┌────────

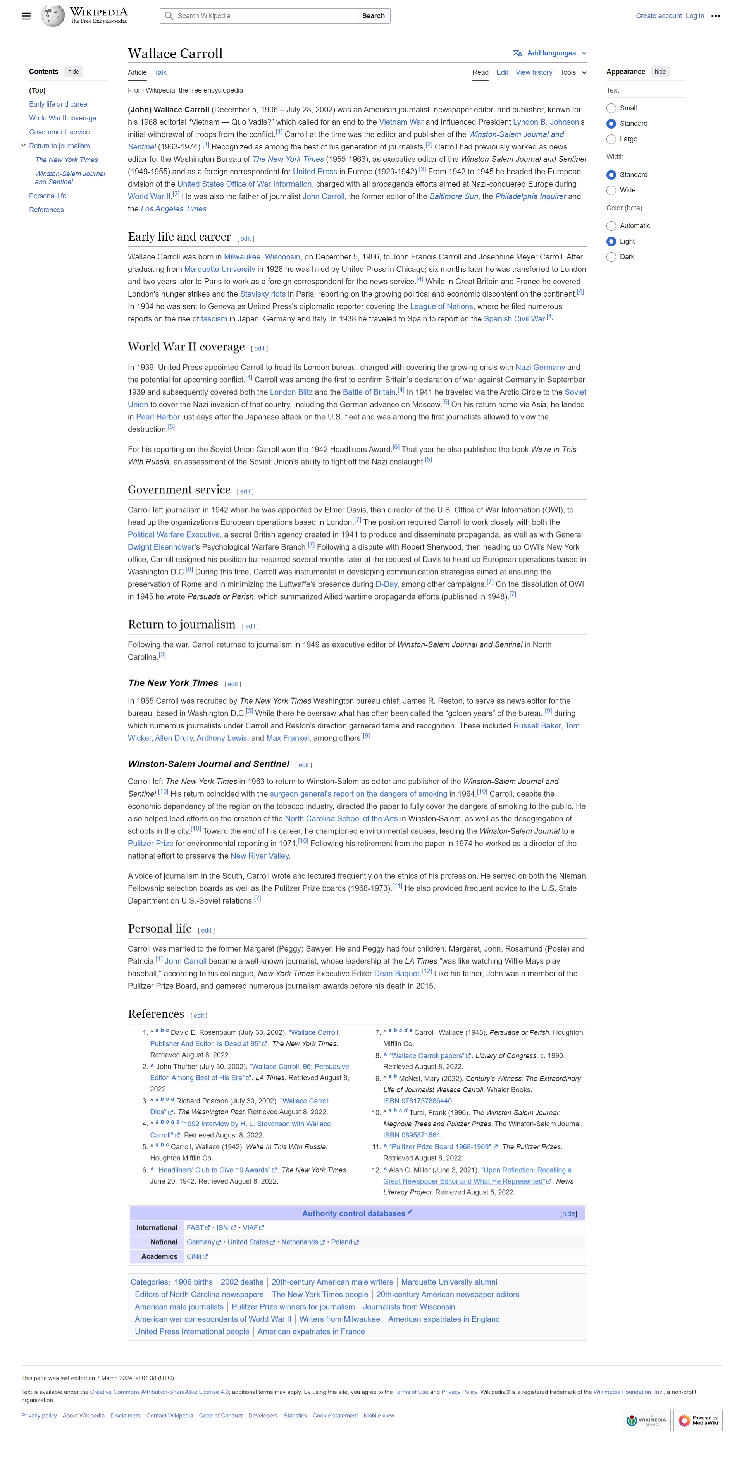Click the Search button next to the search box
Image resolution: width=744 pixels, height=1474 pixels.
point(373,16)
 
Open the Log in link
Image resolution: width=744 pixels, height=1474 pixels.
point(695,16)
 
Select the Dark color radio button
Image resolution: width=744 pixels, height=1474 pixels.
point(611,257)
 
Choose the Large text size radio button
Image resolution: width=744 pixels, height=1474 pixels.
point(611,139)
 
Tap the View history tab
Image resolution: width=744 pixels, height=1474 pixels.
point(533,73)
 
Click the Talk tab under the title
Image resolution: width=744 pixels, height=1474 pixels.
point(160,73)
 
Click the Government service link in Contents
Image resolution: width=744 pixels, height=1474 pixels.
point(59,132)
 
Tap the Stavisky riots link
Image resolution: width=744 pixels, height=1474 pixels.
point(263,294)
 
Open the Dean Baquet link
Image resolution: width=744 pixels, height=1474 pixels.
point(397,973)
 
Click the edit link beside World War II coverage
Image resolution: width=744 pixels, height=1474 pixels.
point(259,349)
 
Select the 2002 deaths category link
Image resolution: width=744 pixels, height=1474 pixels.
point(242,1282)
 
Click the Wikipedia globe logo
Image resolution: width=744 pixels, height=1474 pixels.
point(53,16)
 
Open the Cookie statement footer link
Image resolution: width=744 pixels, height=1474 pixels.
point(335,1416)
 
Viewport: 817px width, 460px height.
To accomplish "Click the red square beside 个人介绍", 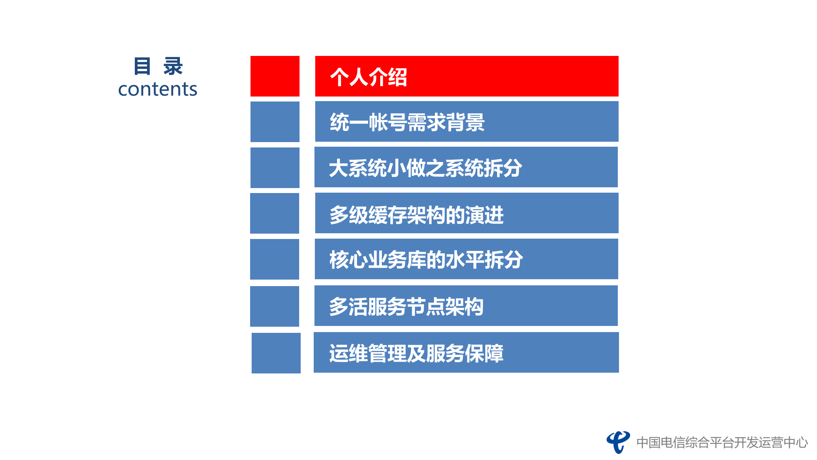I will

└────────

- **To be done**:
Pull out every line in the material above that contains the word "Open".

- **Final result**:
Open the Log in link
Open the Dean Baquet link
Open the Cookie statement footer link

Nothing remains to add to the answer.